= What to produce =
Retype the data exactly, leaving nothing out.

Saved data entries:

::::::::::

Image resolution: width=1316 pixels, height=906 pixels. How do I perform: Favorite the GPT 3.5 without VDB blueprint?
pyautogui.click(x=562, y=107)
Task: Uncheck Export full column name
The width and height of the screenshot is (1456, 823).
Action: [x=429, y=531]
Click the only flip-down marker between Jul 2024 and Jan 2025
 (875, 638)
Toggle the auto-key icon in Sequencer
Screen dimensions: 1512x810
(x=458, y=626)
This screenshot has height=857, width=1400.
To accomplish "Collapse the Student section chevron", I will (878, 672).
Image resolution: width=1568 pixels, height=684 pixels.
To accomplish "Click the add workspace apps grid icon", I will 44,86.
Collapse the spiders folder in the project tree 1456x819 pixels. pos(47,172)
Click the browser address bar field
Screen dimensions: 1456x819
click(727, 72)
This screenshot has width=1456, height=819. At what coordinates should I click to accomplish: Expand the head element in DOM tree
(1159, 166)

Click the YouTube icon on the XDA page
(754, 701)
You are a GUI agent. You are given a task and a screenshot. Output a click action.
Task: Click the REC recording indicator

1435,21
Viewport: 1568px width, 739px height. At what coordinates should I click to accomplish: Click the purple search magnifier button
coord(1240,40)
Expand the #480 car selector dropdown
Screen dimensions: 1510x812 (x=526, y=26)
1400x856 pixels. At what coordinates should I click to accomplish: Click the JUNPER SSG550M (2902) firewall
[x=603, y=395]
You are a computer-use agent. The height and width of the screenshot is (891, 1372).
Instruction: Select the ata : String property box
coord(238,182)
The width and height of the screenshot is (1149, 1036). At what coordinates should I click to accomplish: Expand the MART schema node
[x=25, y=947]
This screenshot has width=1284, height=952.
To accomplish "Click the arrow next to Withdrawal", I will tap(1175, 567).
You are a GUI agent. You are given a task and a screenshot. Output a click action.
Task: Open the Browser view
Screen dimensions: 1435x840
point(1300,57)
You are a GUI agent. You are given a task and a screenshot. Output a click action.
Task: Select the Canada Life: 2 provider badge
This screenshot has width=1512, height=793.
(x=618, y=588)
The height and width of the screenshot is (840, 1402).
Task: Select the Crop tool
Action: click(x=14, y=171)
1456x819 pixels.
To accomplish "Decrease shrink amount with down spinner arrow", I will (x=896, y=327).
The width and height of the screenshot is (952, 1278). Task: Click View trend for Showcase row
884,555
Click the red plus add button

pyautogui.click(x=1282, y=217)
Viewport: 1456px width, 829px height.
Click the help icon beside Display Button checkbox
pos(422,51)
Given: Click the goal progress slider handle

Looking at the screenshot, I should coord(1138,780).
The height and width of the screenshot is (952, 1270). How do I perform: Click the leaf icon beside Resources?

::::::::::

= Task answer =
Image resolution: width=1316 pixels, height=906 pixels. How do I perform: Favorite the GPT 3.5 without VDB blueprint?
pyautogui.click(x=562, y=107)
Task: Uncheck Export full column name
The width and height of the screenshot is (1456, 823).
Action: [x=429, y=531]
Click the only flip-down marker between Jul 2024 and Jan 2025
 (875, 638)
Toggle the auto-key icon in Sequencer
Screen dimensions: 1512x810
(x=458, y=626)
This screenshot has height=857, width=1400.
To accomplish "Collapse the Student section chevron", I will (878, 672).
Image resolution: width=1568 pixels, height=684 pixels.
To accomplish "Click the add workspace apps grid icon", I will 44,86.
Collapse the spiders folder in the project tree 1456x819 pixels. pos(47,172)
Click the browser address bar field
Screen dimensions: 1456x819
click(727, 72)
This screenshot has width=1456, height=819. At what coordinates should I click to accomplish: Expand the head element in DOM tree
(1159, 166)

Click the YouTube icon on the XDA page
(754, 701)
You are a GUI agent. You are given a task and a screenshot. Output a click action.
Task: Click the REC recording indicator

1435,21
Viewport: 1568px width, 739px height. At what coordinates should I click to accomplish: Click the purple search magnifier button
coord(1240,40)
Expand the #480 car selector dropdown
Screen dimensions: 1510x812 (x=526, y=26)
1400x856 pixels. At what coordinates should I click to accomplish: Click the JUNPER SSG550M (2902) firewall
[x=603, y=395]
You are a computer-use agent. The height and width of the screenshot is (891, 1372).
Instruction: Select the ata : String property box
coord(238,182)
The width and height of the screenshot is (1149, 1036). At what coordinates should I click to accomplish: Expand the MART schema node
[x=25, y=947]
This screenshot has width=1284, height=952.
To accomplish "Click the arrow next to Withdrawal", I will tap(1175, 567).
You are a GUI agent. You are given a task and a screenshot. Output a click action.
Task: Open the Browser view
Screen dimensions: 1435x840
point(1300,57)
You are a GUI agent. You are given a task and a screenshot. Output a click action.
Task: Select the Canada Life: 2 provider badge
This screenshot has width=1512, height=793.
(x=618, y=588)
The height and width of the screenshot is (840, 1402).
Task: Select the Crop tool
Action: click(x=14, y=171)
1456x819 pixels.
To accomplish "Decrease shrink amount with down spinner arrow", I will (x=896, y=327).
The width and height of the screenshot is (952, 1278). Task: Click View trend for Showcase row
884,555
Click the red plus add button

pyautogui.click(x=1282, y=217)
Viewport: 1456px width, 829px height.
Click the help icon beside Display Button checkbox
pos(422,51)
Given: Click the goal progress slider handle

Looking at the screenshot, I should coord(1138,780).
The height and width of the screenshot is (952, 1270). How do I perform: Click the leaf icon beside Resources?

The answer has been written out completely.